NEW ORLEANS, LA – On April 20, 2011, one year after the explosion, fire and sinking of the Deepwater Horizon and subsequent oil spill, BP (British Petroleum) is suing Transocean Ltd, the owner of the oil rig involved in the disaster.
In a separate lawsuit, BP is also suing Cameron International, the maker of the Blowout Preventer (BOP) that failed, citing that the device failed to stop the huge oil spill that followed the explosion.
The loss was staggering. Not only did the vessel sink to the bottom of the ocean, but 11 workers lost their lives and the blowout preventer failed to prevent the the worst oil spill in U.S. history.
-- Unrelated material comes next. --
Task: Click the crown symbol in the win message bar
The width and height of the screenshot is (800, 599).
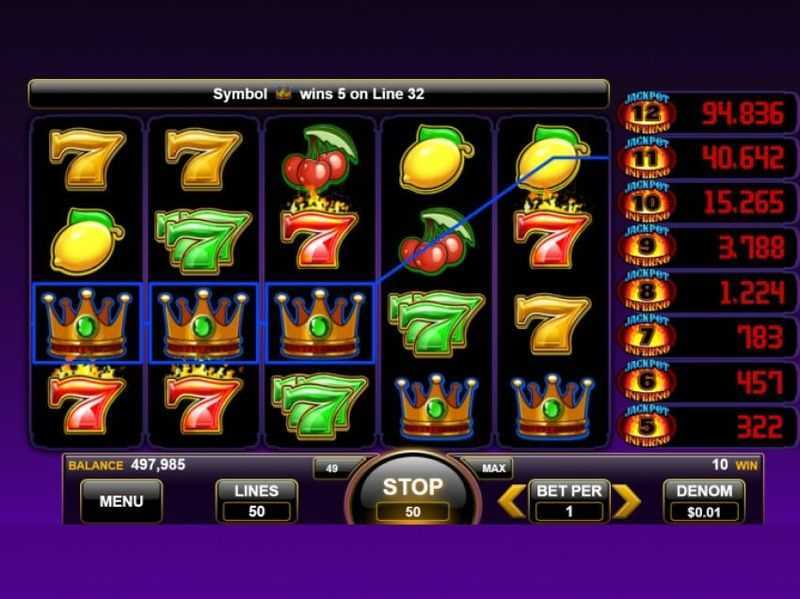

The lawsuits were both filed on the same day – the first anniversary of the explosion that occurred on April 20, 2010.
BP is seeking $40 billion from Transocean in one lawsuit plus the purpose of the suit against Cameron International is to have the court declare that Cameron provided a blowout preventer with a faulty design.
Last month investigators hired by the US government announced that the design of the BOP was flawed. BP is claiming that it was the flawed design that caused an unreasonable amount of risk that harm would occur.
According to BP, it has estimated that its liability for the disaster can be $40.9 billion, but it could face more fines and penalties that could reach the tens of billions.
BBC News US and Canada reports on the disaster and its aftermath:
In the months that followed, more than 200 million gallons (780 million litres) of oil flowed in the Gulf of Mexico from the well, soiling hundreds of miles of coastline in the worst US oil spill in recent history.
In federal court in New Orleans on Wednesday, BP said Swiss-based Transocean and Cameron International, the Houston company that supplied the blowout preventer (BOP), should help it pay for tens of billions of dollars in liabilities resulting from the spill, which include clean-up and compensation costs.
The investigation into the blowout preventer revealed that a piece of drill pipe was trapped in the well pipe under the oil drilling rig and that trapped section of drill pipe was what kept the blowout preventer from shearing and pinching off the well after the explosion.
Counter-claims have been filed by Cameron in its lawsuit where it is defending the integrity of its products. There has been no immediate comment by Transocean on its lawsuit but is requesting judgements against BP, Cameron and others.